● **Supplied text**
───
You mean once he got to just stand and stare? Yeah. Once once his instructions from the director was stand and stare.

Speaker 3:

Yeah. That helps.

Speaker 1:

His acting was so much better.

Speaker 3:

He got no lines for the next 80 pages.

Speaker 2:

It was that. Yeah. It was he showed intelligence in this film by combing his hair Yeah. And taking a shot.

Speaker 3:

Oh, yeah. He took

Speaker 2:

a shot. Like any scene where he's got his top off is meant to show he's getting smarter. And any scene where Larry or Pierce has his top off is he's getting more depressed. You can track where you are in the film by who's got a shirt off. Oh, yeah.

Speaker 2:

We've mentioned it. But, yeah, as so as Job gets smarter and he's becoming in his genius phase, when he's also pulled, what's his what's the name? Marnie.

Speaker 3:

Oh, that's her name. Yep.

Speaker 2:

As she's described, the town pike.

Speaker 3:

Yeah.

Speaker 2:

He I think we get I think we get one of the weirdest scenes in the film. One of the weirdest scenes in the film which is saying a lot.

Speaker 3:

I did not know that.

Speaker 2:

When he takes her into the VR lab and then he puts them both up. And it's almost too weird to talk to. He fucks her into a CGI dragonfly, then turns into a frog and kind of eats her a bit.

Speaker 1:

But Oh, I thought he was, like, I thought he was ejaculating out of his mouth.

Speaker 2:

Oh, I mean, it could have been.

Speaker 1:

Oh, because then I can't stop. And then things kept coming out of his mouth.

Speaker 3:

Yeah. It was like a a little a a I can't remember what they're called. Someone shoot them out of their mouth and it attaches on. I thought it was sucking all the water from the saliva. Yes.

Speaker 3:

Because when he takes her back to the house, she's, like, just lying on the bed

Speaker 1:

Yeah. She is.

Speaker 3:

Laughing.

Speaker 1:

She's literally had her brains fucked out. But I thought he turned into like a VR spaff monster and was just

Speaker 2:

But so I was I was kinda glancing through the Wikipedia plot synopsis of this. And the way that they summarize this scene is quite accurate but fucking batshit. Oh, yeah. They say

Speaker 3:

It does.

Speaker 2:

When when when Job invites his new lover, Marnie, to the lab to engage in cyber sex, he accidentally lobotomizes her.

Speaker 3:

Really accurate.

Speaker 2:

Yeah. That sentence epitomizes this whole movie.

Speaker 3:

That whole scene from first entering to, like, how they meld together and everything and but every now and then it cuts back to the like the real world and it's just 2 people gyrating in balls protecting big spins. It's so fucking trippy. And then, like, I didn't know what it meant when he turned into the giant purple frog thing.
───
● **Stated task 1**
In the transcript, what name is given for the woman Job takes to the VR lab?
● **Stated task 2**
Rewrite the stretch of the transcript from "I did not know" through "eats her a bit.", putting "virtual reality lab" in place of "VR lab".

● **Dataset content**
───
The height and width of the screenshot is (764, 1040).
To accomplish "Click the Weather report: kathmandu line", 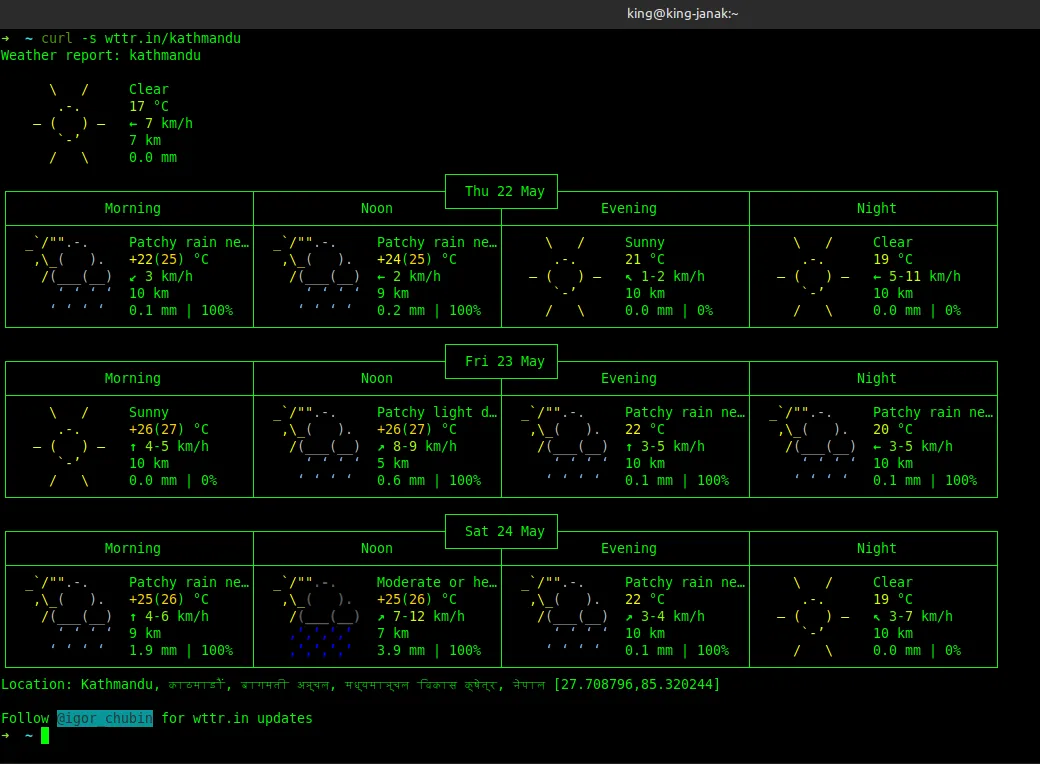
───
● **Expected output 1**
Marnie

● **Expected output 2**
I did not know that.

Speaker 2:

When he takes her into the virtual reality lab and then he puts them both up. And it's almost too weird to talk to. He fucks her into a CGI dragonfly, then turns into a frog and kind of eats her a bit.